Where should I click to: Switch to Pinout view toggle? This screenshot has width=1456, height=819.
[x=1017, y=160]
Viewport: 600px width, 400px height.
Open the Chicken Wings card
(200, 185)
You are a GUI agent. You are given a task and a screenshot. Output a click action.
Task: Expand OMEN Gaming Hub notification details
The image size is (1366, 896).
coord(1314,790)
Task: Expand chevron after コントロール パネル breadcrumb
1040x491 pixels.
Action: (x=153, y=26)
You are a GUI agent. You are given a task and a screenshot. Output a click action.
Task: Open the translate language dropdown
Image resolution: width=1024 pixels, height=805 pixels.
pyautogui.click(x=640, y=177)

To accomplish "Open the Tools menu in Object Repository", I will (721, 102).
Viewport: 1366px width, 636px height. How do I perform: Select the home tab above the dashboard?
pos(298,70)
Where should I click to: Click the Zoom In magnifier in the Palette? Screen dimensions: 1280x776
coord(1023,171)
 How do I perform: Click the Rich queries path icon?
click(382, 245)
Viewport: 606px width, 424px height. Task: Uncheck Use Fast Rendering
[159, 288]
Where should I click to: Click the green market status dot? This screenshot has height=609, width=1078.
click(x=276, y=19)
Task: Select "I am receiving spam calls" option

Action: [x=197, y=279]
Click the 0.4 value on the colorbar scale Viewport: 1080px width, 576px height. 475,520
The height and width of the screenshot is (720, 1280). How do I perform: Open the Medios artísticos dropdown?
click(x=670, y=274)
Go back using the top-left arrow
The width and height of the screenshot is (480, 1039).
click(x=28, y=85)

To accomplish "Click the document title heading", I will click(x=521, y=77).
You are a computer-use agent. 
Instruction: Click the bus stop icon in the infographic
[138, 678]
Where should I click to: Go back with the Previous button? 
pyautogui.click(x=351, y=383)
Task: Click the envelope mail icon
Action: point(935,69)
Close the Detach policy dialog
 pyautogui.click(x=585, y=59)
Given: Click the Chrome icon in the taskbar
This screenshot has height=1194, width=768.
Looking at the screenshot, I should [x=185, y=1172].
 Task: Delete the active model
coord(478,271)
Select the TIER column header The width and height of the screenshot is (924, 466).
^^^^^^^^
Render these records as a numbered list, with one item for each non-blank line and blank lines omitted.

• Response below:
1. Where should I click to: Switch to Pinout view toggle? This screenshot has width=1456, height=819.
2. [x=1017, y=160]
3. Viewport: 600px width, 400px height.
4. Open the Chicken Wings card
5. (200, 185)
6. You are a GUI agent. You are given a task and a screenshot. Output a click action.
7. Task: Expand OMEN Gaming Hub notification details
8. The image size is (1366, 896).
9. coord(1314,790)
10. Task: Expand chevron after コントロール パネル breadcrumb
11. 1040x491 pixels.
12. Action: (x=153, y=26)
13. You are a GUI agent. You are given a task and a screenshot. Output a click action.
14. Task: Open the translate language dropdown
15. Image resolution: width=1024 pixels, height=805 pixels.
16. pyautogui.click(x=640, y=177)
17. To accomplish "Open the Tools menu in Object Repository", I will (721, 102).
18. Viewport: 1366px width, 636px height. How do I perform: Select the home tab above the dashboard?
19. pos(298,70)
20. Where should I click to: Click the Zoom In magnifier in the Palette? Screen dimensions: 1280x776
21. coord(1023,171)
22.  How do I perform: Click the Rich queries path icon?
23. click(382, 245)
24. Viewport: 606px width, 424px height. Task: Uncheck Use Fast Rendering
25. [159, 288]
26. Where should I click to: Click the green market status dot? This screenshot has height=609, width=1078.
27. click(x=276, y=19)
28. Task: Select "I am receiving spam calls" option
29. Action: [x=197, y=279]
30. Click the 0.4 value on the colorbar scale Viewport: 1080px width, 576px height. 475,520
31. The height and width of the screenshot is (720, 1280). How do I perform: Open the Medios artísticos dropdown?
32. click(x=670, y=274)
33. Go back using the top-left arrow
34. The width and height of the screenshot is (480, 1039).
35. click(x=28, y=85)
36. To accomplish "Click the document title heading", I will click(x=521, y=77).
37. You are a computer-use agent. 
38. Instruction: Click the bus stop icon in the infographic
39. [138, 678]
40. Where should I click to: Go back with the Previous button? 
41. pyautogui.click(x=351, y=383)
42. Task: Click the envelope mail icon
43. Action: point(935,69)
44. Close the Detach policy dialog
45.  pyautogui.click(x=585, y=59)
46. Given: Click the Chrome icon in the taskbar
47. This screenshot has height=1194, width=768.
48. Looking at the screenshot, I should [x=185, y=1172].
49.  Task: Delete the active model
50. coord(478,271)
51. Select the TIER column header The width and height of the screenshot is (924, 466).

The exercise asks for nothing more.